Since the source of the metrics is always a 3rd party API I think the exception applies to this.

Looking at the code, the providers can return multiple data points. Maybe we can integrate the forecasts there, including the estimations.

Yes, multiple data points are supported. We use this for WattTime as we return the relative carbon intensity which is always present and the actual value if its available as its a paid feature.

My suggestion would be we call the history endpoint and return 2 values with timestamps for the most recent estimate and most recent actual. WDYT? @mrchrisadams Do you think this makes sense?

mrchrisadams commented 6 months ago

Hi Ross

My two cents:

NewMetricWithTimestamp returns a new Metric wrapping the provided Metric in a way that it has an explicit timestamp set to the provided Time.

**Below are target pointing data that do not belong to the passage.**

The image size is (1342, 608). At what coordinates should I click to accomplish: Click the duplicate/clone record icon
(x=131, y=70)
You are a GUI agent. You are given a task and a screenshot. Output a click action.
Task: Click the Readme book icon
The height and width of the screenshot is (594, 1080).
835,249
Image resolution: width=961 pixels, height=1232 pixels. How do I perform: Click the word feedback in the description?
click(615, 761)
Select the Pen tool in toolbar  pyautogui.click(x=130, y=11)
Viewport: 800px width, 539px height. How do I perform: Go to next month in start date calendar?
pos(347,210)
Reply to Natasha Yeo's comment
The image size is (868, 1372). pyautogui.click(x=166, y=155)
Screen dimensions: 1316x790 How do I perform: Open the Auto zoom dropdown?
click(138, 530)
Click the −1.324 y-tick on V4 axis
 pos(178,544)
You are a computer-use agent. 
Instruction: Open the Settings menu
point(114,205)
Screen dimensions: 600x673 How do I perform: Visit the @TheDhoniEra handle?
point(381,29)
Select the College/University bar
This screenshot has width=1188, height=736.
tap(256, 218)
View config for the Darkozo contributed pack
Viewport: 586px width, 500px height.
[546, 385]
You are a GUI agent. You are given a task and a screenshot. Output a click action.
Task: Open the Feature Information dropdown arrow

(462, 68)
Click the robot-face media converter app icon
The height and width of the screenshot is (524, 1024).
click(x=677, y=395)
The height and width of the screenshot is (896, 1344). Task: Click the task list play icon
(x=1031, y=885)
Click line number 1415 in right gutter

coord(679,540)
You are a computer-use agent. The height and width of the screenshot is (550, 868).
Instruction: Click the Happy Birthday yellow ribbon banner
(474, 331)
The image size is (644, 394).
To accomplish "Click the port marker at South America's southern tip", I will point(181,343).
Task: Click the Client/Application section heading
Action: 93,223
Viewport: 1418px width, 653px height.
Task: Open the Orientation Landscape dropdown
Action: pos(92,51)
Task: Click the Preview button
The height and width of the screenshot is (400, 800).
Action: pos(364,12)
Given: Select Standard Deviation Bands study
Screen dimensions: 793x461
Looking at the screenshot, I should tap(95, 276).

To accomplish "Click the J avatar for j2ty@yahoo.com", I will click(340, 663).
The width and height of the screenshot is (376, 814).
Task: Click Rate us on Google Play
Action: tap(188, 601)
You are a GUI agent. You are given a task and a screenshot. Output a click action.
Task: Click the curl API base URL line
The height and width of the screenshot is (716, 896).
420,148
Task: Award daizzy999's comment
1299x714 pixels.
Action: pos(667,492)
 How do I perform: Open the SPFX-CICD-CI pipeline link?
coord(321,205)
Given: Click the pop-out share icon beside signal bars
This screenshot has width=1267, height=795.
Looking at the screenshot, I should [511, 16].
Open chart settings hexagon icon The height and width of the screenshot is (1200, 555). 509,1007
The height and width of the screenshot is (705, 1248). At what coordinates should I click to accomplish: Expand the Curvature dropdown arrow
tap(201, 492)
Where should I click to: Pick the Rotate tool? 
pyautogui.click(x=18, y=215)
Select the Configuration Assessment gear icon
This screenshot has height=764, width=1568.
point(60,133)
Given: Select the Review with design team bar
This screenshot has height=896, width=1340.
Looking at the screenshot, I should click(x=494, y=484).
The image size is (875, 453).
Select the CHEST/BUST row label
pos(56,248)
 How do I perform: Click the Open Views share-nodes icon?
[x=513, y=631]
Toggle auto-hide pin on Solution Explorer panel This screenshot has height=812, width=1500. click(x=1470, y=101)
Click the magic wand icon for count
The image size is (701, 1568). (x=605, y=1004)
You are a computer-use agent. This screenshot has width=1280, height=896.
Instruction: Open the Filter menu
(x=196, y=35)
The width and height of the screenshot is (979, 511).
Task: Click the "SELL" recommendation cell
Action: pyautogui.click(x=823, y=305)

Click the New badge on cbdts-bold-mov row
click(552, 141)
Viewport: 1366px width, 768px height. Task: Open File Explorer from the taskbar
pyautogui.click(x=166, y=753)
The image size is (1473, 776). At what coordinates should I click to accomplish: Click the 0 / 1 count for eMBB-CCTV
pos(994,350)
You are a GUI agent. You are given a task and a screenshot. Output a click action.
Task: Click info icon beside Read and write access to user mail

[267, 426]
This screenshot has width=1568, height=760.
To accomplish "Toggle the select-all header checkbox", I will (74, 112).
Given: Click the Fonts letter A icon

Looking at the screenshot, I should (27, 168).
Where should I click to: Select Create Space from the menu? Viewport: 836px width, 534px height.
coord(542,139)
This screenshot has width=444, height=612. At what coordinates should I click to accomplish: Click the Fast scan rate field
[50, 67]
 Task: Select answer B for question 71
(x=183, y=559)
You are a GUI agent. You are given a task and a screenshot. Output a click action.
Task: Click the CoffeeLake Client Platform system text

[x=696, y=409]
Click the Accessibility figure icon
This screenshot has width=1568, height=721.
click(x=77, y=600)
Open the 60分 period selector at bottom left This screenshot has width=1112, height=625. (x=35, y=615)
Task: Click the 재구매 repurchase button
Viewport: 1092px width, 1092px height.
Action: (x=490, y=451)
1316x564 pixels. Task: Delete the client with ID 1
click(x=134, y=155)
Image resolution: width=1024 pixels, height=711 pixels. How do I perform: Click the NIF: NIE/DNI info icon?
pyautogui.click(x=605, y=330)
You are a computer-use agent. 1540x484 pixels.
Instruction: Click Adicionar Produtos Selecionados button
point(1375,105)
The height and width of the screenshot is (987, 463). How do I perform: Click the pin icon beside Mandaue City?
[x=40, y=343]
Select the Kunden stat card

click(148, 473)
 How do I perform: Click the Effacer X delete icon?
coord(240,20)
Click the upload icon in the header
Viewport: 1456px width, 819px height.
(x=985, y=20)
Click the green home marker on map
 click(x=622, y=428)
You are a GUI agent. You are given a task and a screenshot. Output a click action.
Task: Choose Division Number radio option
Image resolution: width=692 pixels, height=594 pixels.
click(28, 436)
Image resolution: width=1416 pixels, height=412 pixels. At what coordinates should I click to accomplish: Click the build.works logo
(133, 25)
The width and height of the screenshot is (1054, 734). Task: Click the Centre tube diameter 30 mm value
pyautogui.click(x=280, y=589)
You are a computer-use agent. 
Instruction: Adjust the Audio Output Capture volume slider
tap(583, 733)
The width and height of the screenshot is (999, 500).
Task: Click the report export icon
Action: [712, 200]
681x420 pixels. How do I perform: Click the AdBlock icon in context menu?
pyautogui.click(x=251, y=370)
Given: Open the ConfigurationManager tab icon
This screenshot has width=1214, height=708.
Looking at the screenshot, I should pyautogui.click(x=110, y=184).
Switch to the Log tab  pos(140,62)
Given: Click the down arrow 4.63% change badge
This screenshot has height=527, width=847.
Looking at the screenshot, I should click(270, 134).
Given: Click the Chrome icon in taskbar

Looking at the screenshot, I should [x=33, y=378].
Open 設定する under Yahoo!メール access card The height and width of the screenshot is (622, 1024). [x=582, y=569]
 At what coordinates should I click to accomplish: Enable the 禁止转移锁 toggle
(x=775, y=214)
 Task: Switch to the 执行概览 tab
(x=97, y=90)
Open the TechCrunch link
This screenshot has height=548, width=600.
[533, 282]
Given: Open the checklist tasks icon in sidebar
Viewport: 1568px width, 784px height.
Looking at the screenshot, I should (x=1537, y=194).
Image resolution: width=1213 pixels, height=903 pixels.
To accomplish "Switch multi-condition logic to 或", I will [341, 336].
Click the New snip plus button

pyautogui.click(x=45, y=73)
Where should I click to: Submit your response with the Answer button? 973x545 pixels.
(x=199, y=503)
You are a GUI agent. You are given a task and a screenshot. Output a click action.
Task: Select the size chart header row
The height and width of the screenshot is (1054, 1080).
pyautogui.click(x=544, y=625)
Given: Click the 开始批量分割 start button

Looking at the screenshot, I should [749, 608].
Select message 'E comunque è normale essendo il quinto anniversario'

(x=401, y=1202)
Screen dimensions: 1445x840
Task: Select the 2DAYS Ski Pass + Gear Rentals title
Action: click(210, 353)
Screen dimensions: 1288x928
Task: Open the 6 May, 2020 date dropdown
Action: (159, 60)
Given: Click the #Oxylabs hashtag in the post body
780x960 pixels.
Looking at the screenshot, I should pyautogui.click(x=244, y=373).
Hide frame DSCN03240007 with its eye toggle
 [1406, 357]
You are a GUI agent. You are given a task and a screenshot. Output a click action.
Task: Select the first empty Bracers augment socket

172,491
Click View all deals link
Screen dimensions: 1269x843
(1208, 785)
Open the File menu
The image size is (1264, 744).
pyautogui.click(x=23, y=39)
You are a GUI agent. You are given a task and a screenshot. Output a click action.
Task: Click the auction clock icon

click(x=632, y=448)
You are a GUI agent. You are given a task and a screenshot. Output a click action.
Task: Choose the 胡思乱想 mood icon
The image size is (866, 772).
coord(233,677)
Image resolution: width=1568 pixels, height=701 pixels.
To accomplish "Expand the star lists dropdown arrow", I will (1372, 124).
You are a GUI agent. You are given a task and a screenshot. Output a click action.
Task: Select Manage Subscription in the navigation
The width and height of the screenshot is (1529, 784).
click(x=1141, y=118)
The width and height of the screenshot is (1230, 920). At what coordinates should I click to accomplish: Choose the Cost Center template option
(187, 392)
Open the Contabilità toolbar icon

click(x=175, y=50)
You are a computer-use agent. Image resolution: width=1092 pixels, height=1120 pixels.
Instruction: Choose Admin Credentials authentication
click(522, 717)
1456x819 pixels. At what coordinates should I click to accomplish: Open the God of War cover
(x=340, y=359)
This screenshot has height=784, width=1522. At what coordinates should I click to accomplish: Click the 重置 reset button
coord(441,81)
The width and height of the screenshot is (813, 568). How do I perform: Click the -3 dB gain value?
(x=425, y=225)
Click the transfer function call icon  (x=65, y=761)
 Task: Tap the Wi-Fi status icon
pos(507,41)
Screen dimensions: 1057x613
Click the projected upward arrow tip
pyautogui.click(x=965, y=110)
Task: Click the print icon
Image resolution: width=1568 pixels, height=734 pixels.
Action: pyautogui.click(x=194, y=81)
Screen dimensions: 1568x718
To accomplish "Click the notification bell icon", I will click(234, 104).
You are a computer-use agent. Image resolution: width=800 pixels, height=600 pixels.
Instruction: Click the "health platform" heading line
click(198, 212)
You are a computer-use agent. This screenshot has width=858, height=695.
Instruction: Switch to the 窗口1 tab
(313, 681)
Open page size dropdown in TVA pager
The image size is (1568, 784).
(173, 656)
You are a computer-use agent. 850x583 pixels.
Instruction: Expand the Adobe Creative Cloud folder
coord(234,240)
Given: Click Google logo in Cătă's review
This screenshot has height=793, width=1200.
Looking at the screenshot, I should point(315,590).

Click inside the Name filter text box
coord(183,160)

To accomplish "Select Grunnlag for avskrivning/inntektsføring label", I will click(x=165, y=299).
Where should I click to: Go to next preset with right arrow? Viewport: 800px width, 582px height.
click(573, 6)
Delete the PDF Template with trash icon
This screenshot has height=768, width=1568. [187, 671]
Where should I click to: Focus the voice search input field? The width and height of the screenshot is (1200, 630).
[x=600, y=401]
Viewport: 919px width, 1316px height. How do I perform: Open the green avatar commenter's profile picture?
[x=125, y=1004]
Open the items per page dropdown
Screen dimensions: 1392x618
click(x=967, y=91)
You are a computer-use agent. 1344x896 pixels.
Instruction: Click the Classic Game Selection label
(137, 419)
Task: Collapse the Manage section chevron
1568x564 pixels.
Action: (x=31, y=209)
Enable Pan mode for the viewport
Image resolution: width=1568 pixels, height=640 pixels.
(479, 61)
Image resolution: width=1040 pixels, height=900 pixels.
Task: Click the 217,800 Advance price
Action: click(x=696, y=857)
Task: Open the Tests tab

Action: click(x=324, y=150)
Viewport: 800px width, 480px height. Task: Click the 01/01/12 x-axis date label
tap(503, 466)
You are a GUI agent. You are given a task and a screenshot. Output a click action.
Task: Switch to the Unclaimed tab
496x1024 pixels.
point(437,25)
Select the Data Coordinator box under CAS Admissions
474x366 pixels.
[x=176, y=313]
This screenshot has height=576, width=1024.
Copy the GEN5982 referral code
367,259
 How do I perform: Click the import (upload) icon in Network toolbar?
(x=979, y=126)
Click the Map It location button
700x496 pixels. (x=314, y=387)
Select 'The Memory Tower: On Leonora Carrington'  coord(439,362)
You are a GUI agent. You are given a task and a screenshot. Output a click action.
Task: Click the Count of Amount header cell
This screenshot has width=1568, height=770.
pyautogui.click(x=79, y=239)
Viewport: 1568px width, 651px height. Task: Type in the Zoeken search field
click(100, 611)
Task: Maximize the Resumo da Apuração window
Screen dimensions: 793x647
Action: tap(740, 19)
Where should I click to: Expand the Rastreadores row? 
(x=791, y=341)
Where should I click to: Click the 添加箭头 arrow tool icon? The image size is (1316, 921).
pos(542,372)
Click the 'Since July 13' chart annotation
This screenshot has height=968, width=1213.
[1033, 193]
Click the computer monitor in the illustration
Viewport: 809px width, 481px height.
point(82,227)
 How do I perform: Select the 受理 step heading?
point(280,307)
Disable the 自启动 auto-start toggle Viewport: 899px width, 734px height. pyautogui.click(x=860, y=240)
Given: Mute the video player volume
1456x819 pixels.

I didn't know this was supported, and I think this basically gives us what I thought we'd need to do a bunch of backfill faff to achieve. Being able to set it explicitly offers a nice way to support both kinds of values 💯

Yes, multiple data points are supported. We use this for WattTime as we return the relative carbon intensity which is always present and the actual value if its available as its a paid feature.

My suggestion would be we call the history endpoint and return 2 values with timestamps for the most recent estimate and most recent actual. WDYT? @mrchrisadams Do you think this makes sense?

Yes, I think this makes sense. I think this is worth implementing, as having the estimated and actual values is would be valuable.

rossf7 commented 5 months ago

@locomundo Thanks so much for contributing this!